Soal Latihan: Tulis ulang seluruh teks tentang dampak perceraian pada anak di bawah ini tanpa mengubah satu karakter pun.

Sejak perceraian itu semangat belajar Aku menurun drastis, Sehingga
 nilai rapornya pun merosot. Aku yang tadinya gembira dan ceria itu
 berubah diam, pasif, dan murung, dengan badan yang juga semakin kurus.
Reaksi Berbeda
 * Seperti yang terjadi pada perceraian selalu saja
 merupakan rentetan goncangan-goncangan yang menggoreskan luka batin
 yang dalam bagi mereka yang terlibat, terutama anak-anak.
Sekalipun perceraian tersebut dapat diselesaikan dengan baik dan damai
 oleh orangtuanya, namun tetap saja menimbulkan masalah bagi anak-anak
 mereka.
Reaksi anak berbeda-beda terhadap perceraian orangtuanya. Semua
 tergantung pada umur, intensitas serta lamanya konflik yang
 berlangsung sebelum terjadi perceraian.

Cuplikan Data:
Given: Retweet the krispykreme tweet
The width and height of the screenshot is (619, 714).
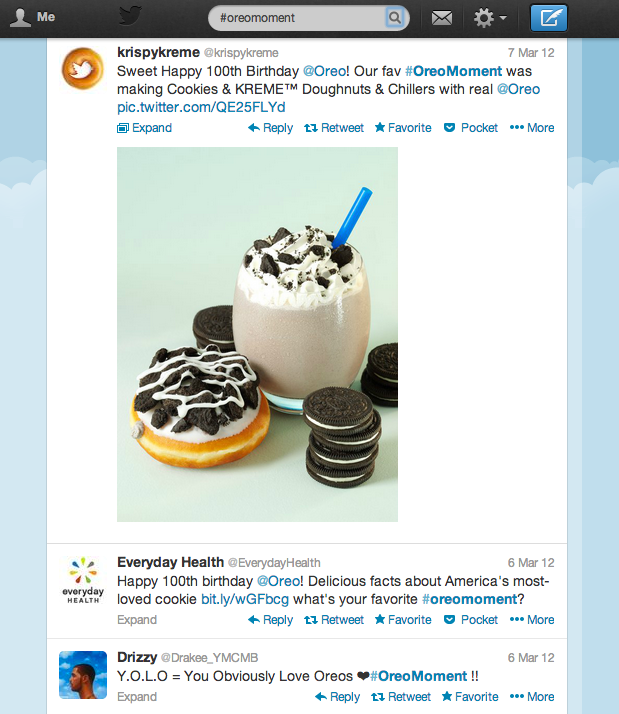Looking at the screenshot, I should (x=334, y=128).
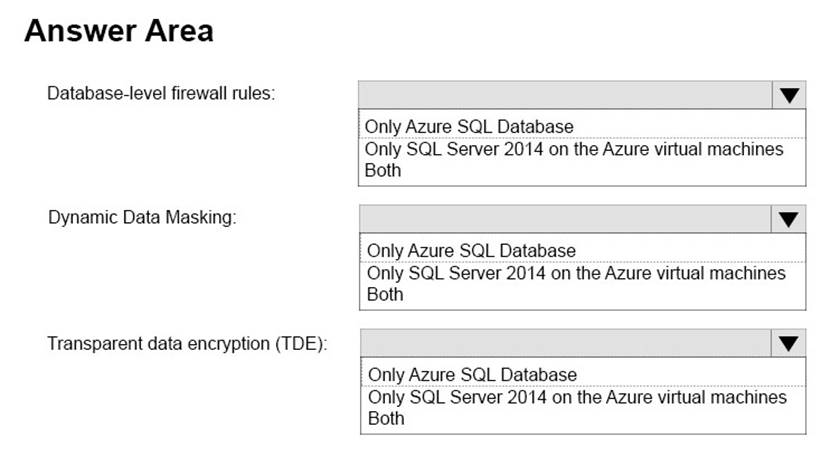Open the Database-level firewall rules gray selection field
This screenshot has width=840, height=456.
pos(565,95)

Jawaban Lengkap:
Sejak perceraian itu semangat belajar Aku menurun drastis, Sehingga
 nilai rapornya pun merosot. Aku yang tadinya gembira dan ceria itu
 berubah diam, pasif, dan murung, dengan badan yang juga semakin kurus.
Reaksi Berbeda
 * Seperti yang terjadi pada perceraian selalu saja
 merupakan rentetan goncangan-goncangan yang menggoreskan luka batin
 yang dalam bagi mereka yang terlibat, terutama anak-anak.
Sekalipun perceraian tersebut dapat diselesaikan dengan baik dan damai
 oleh orangtuanya, namun tetap saja menimbulkan masalah bagi anak-anak
 mereka.
Reaksi anak berbeda-beda terhadap perceraian orangtuanya. Semua
 tergantung pada umur, intensitas serta lamanya konflik yang
 berlangsung sebelum terjadi perceraian.